---- QUOTED PASSAGE
A team from Queen’s University, Belfast, has suggested that by taking a ‘genomic approach’ – whereby they consider the sub-strands of each type of cancer – patients may be able to avoid undergoing chemotherapy.


According to the study, published in the journal Nature Communications, scientists analysed the tissue of patients with bowel cancer. After successfully identifying sub-types of the disease, they were able to work out different treatments tailored to each individual patient.


In this way, patients whose cases would not have been helped by rounds of chemotherapy were able to bypass the treatment – and, in turn, its serious side-effects.


Explaining the logic behind the research, Professor Mark Lawler said: “While this [chemotherapy] may be successful for some, for others it will have no effect on fighting the cancer, though the patients may suffer debilitating side-effects such as nerve damage.



Co-researcher Dr Philip Dunne added: “A ‘one size fits all’ approach isn’t a viable option if we are to effectively tackle this disease. Through analysing molecular and genetic data, we have discovered there are different subtypes of bowel cancer.”


Here’s the science behind the research discovery. After discovering the subtypes of the disease, the team were able to identify particular gene signatures that indicated sensitivity of resistance to certain therapies.


Not only does this mean that patients who wouldn’t benefit from chemotherapy won’t have the go through the gruelling process, but the experts may also be able to tailor ‘personalised medicine’ for them.
--------
_PROBLEM_. According to the bowel cancer article, in which journal was the study published? The data after this point are separate material, unrelated to the bowel cancer article.
---- SUPPLIED MATERIAL
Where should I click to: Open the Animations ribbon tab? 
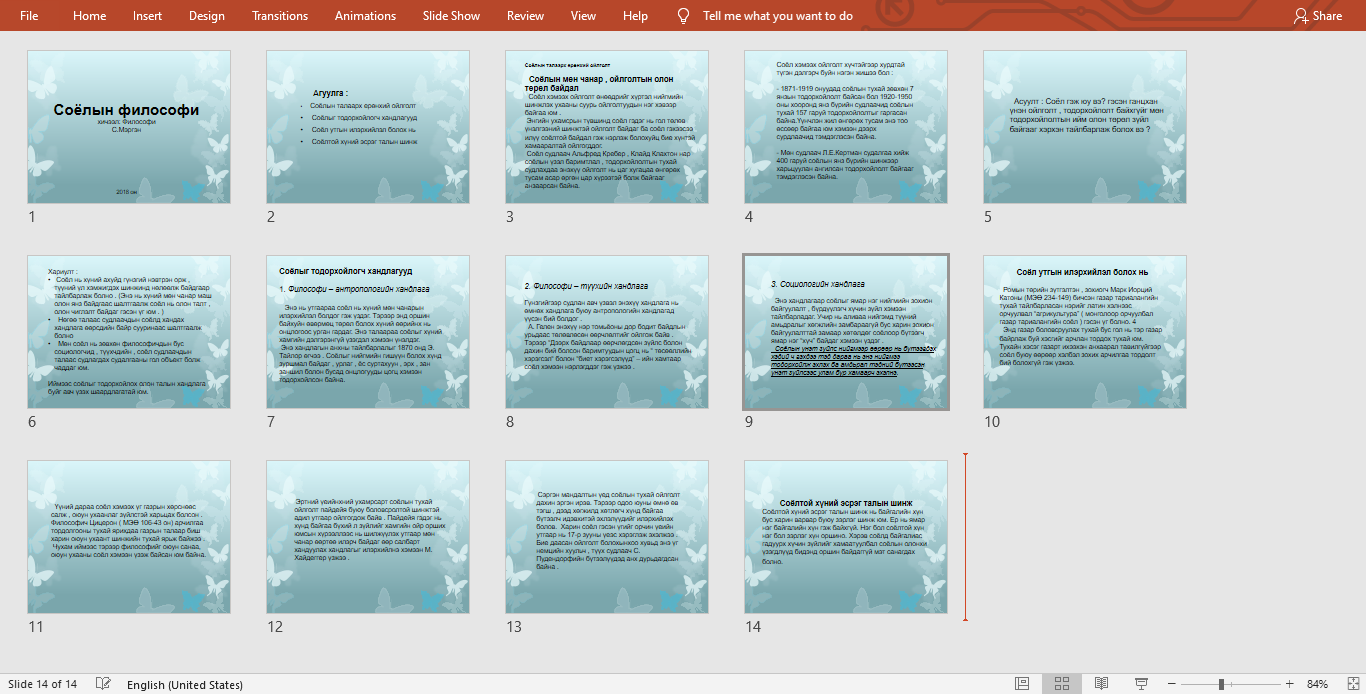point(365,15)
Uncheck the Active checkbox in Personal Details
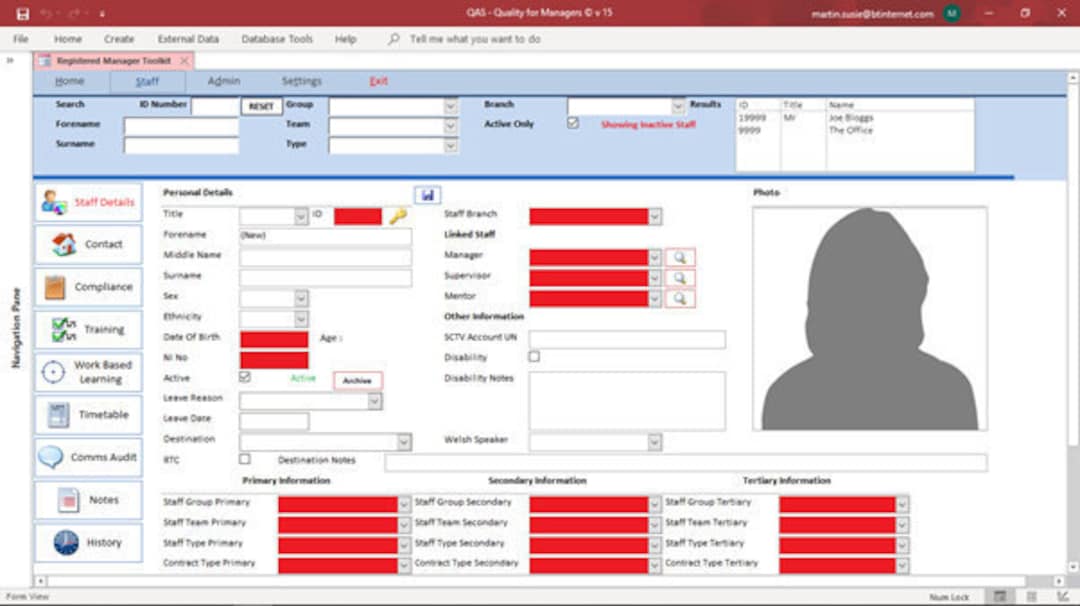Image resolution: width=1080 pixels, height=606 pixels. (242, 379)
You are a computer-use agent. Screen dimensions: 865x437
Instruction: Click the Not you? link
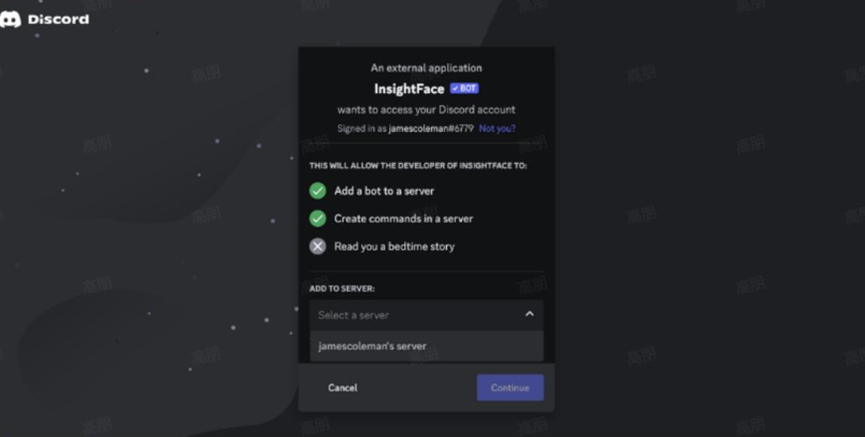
--------
_COMPLETED TASK_. Nature Communications.